Il Vaticano II, 21° concilio ecumenico della storia della Chiesa, si articolò in quattro sessioni, dal 1962 al 1965, sotto i pontificati di Giovanni XXIII e Paolo VI. Vescovi di tutto il mondo, fianco a fianco, per tre anni, si immersero in una riflessione approfondita e speranzosa, consapevoli di lavorare per “aggiornare” il volto della Chiesa. Il frutto di tale lavoro sarebbe

stato ricchissimo, quattro Costituzioni, tre Dichiarazioni e nove Decreti.

Un tema centrale fu quello della Chiesa. Di essa il Concilio volle approfondire la natura, comprendere meglio la missione, rivalutare la vocazione dei laici e la loro parte nella missione dell’intero popolo di Dio. Tra tutti i documenti conciliari il più importante fu proprio la Costituzione dogmatica Lumen Gentium (“Luce delle genti”, in latino), sulla Chiesa, dalla cui promulgazione sono passati esattamente 50 anni: era infatti il 21 novembre 1964. Il nucleo dell’insegnamento contenuto nel documento è che la Chiesa non è tanto una struttura, un’organizzazione, né è un corpo diviso fra chi comanda e chi obbedisce, ma è comunione, comunità, famiglia, popolo di Dio appunto. Un popolo fatto di preti, di religiosi e di laici, tutti uniti in un’unica discepolanza al Vangelo, tutti coinvolti nell’unica missione della comunicazione della Buona Novella al mondo, tutti comunque partecipi del sacerdozio, della profezia, della regalità di Cristo. Ai laici, in particolare, è ricordata la loro dignità di pietre vive nella costruzione ecclesiale (significativo, in questa prospettiva, fu anche il decreto Apostolicam Actuositatem, “L’attività apostolica”, sull’apostolato dei laici). Sempre nella Lumen Gentium si approfondì anche il ruolo e la natura dell’episcopato, in particolare la sua collegialità.
Il Concilio – è noto – mise in moto processi nuovi, liberò energie, sbloccò gli schemi chiusi in cui si muovevano i fedeli.

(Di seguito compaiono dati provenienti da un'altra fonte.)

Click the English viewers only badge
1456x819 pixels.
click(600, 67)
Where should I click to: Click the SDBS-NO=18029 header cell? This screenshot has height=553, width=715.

Il segno forse più evidente di questo mutamento di clima fu il coinvolgimenti dei laici in una Chiesa più larga, in cui a tutti era chiesto di annunciare gaudium et spes al mondo, nei tanti angoli in cui c’era tristezza e disperazione. I laici iniziarono a sentirsi più Chiesa, iniziarono a vivere in prima persona l’impegno della comunicazione del Vangelo.
Quell’assise è stata una pietra miliare, una grande grazia per tutta intera la comunità ecclesiale, una bussola per orientarsi nel XXI secolo, tutti noi membri del popolo di Dio. Avrebbe scritto Giovanni Paolo II nel suo Testamento: “Stando sulla soglia del terzo millennio, desidero esprimere gratitudine allo Spirito Santo per il grande dono del Concilio Vaticano II, al quale insieme con l’intera Chiesa mi sento debitore. Sono convinto che ancora a lungo sarà dato alle nuove generazioni di attingere alle ricchezze che questo Concilio del XX secolo ci ha elargito”.